节选原文:

|---|

AnyFlow 用神经网络近似这个 flow map：

$\mathbf f_\theta(\mathbf z_t,t,r)\approx \mathbf z_r.$

和普通 denoiser 或 consistency model 的区别在于，模型输入里同时有 $t$ 和 $r$ 。所以它不是只回答“从当前噪声去到干净样本”，而是回答“从当前时间去到任意更低噪声时间”。这就是 any-step 的根。

蒸馏范式对比

图源：AnyFlow，Figure 2。原论文图意：上半部分展示 consistency distillation 学 endpoint consistency mapping，并在 backward simulation 中需要 re-noise state；下半部分展示 flow map distillation 学 $z_t\to z_r$ transition，并用 shortcut transition 分解 Euler sampling trajectory。

这张图怎么读

蓝色 consistency 路线的核心是 endpoint：每次都往 $z_0$ 投影，再通过 re-noise 回到中间状态。这让少步效果强，但多步时轨迹不再像原始 ODE refinement。

红色 flow map 路线的核心是 transition：forward training 学 $z_t\to z_r$ ，backward simulation 也沿 Euler trajectory 做区间分解。它不是每一步都假装已经到终点，而是让学生保留“从一个噪声水平过渡到另一个噪声水平”的局部能力。

论文 Table 1 把几类视频扩散蒸馏方法放在同一个坐标里。这里保留英文表头和原术语：

Method	Forward Training	On-Policy Distillation	Causal	Bidirectional	Any-Step
APT1&2	Consistency Training	One-Step Backward Simulation + GAN Loss	✓	✓	✗
rCM	Consistency Training	Consistency Backward Simulation + DMD Loss	✗	✓	✗
Self-Forcing	Consistency ODE Init	Consistency Backward Simulation + DMD Loss	✓	✗	✗
AnyFlow	Flow Map Training	Flow Map Backward Simulation + DMD Loss	✓	✓	✓

表源：AnyFlow，Table 1。原论文表格要点：AnyFlow 与 APT、rCM、Self-Forcing 的差异在于 forward training 和 on-policy distillation 都换成 flow map 形式，同时覆盖 causal、bidirectional 和 any-step。

|---|

给定材料:
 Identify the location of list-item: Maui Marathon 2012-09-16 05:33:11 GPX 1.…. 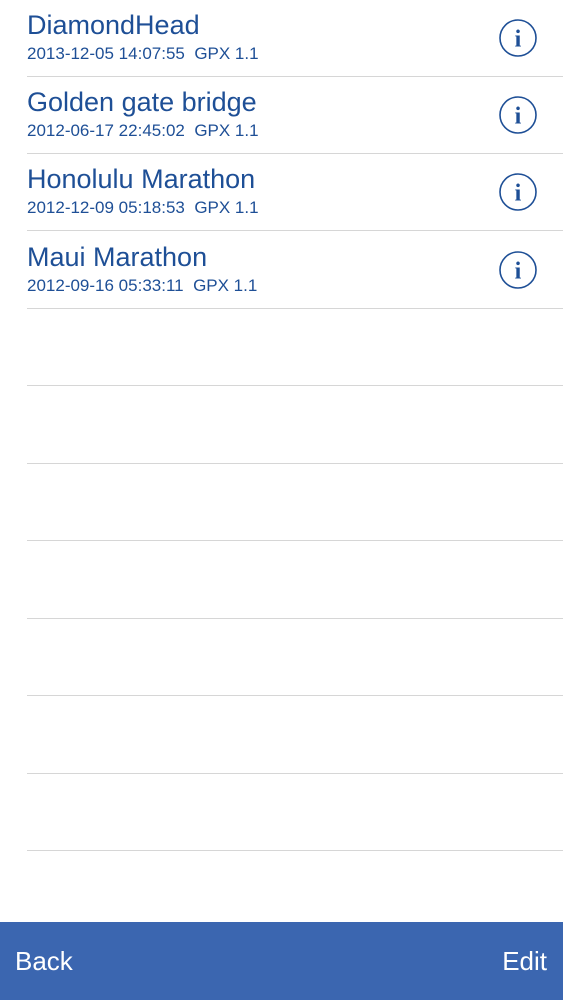
(282, 270).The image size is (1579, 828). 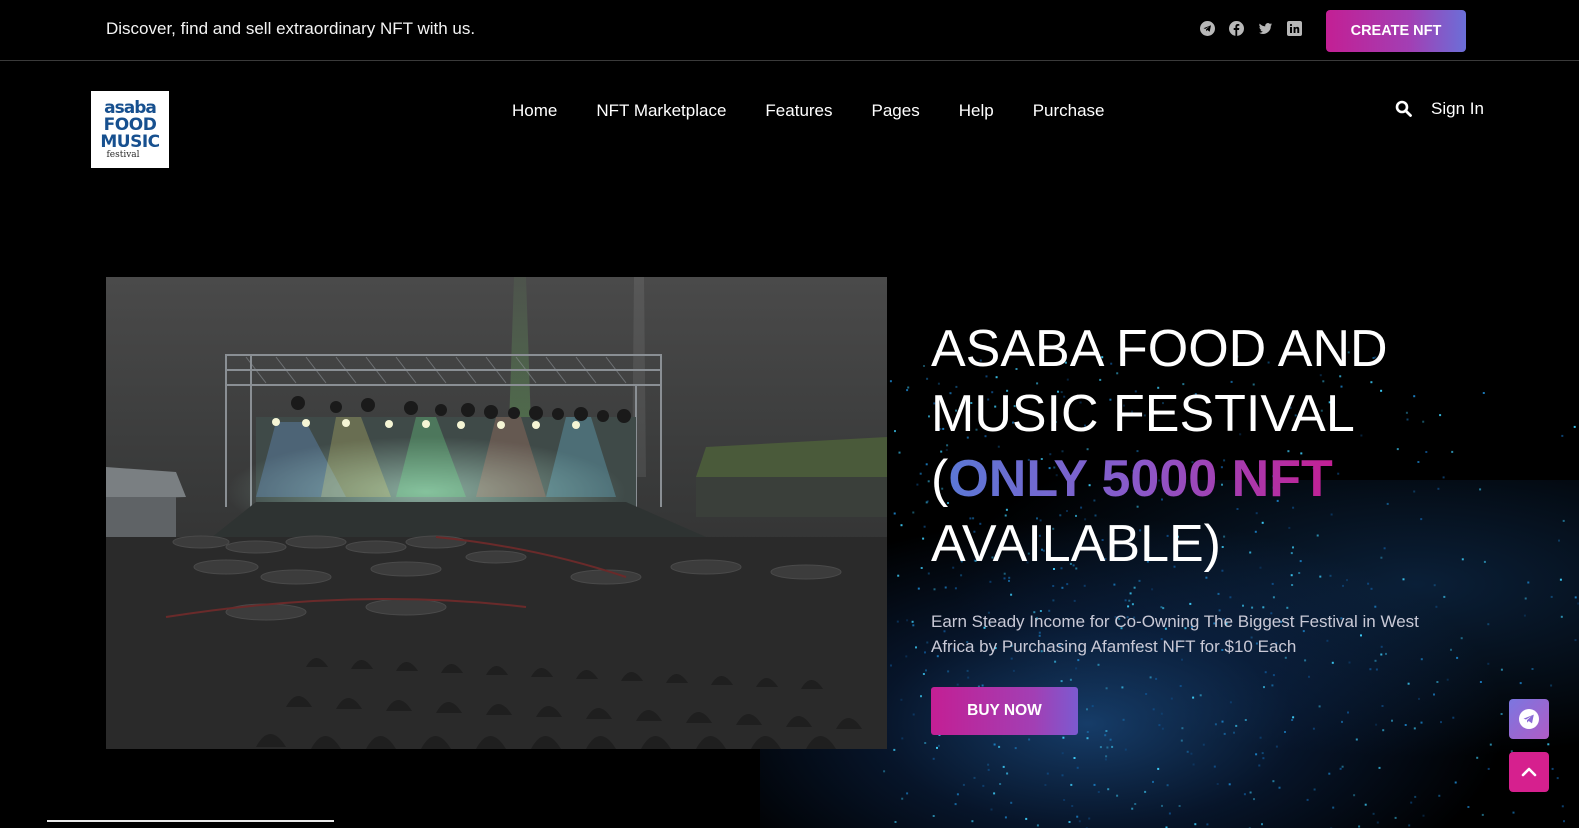 I want to click on nav-home: Home, so click(x=534, y=111).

|---|

接着讲 AnyFlow 蒸馏方法的那篇节选原文，从其最后一句之后续写下去。 这些材料另有出处，与讲 AnyFlow 的节选原文并非同一来源。

书面作答:
这张表要和 CausVid 放在一起读。CausVid 证明了 causal student 可以流式少步生成；AnyFlow 进一步追问：如果学生要在 2/4/8/16/32 steps 都可用，训练目标该怎么改。

方法总览

图源：AnyFlow，Figure 3。原论文图意：AnyFlow 由 forward flow map training 和 on-policy flow map distillation 两阶段组成；student 使用 LoRA 训练，teacher 参数冻结；on-policy 阶段通过 flow map backward simulation 得到学生 rollout，再用 teacher real score 与 fake score 的差做 distribution matching。

这张 pipeline 图怎么读

左侧说明系统对象：红色是学生模型，灰色是 teacher，雪花表示固定参数，红色 LoRA 标记表示只训练低秩适配参数。右上是 Stage 1：用合成数据做 forward flow map training。右下是 Stage 2：学生自己 rollout 到 $\hat z_0$ ，再 re-noise 到 $z_{t'}$ ，用 teacher / fake score difference 做 DMD-style on-policy distillation。

这张图最重要的信息是“LoRA 后训练 + frozen teacher + on-policy rollout”三者同时存在。AnyFlow 不是从零训练视频模型，也不是只做 supervised teacher trajectory fitting；它先让学生学会 flow map，再让学生在自己的测试时状态分布上被 teacher 纠偏。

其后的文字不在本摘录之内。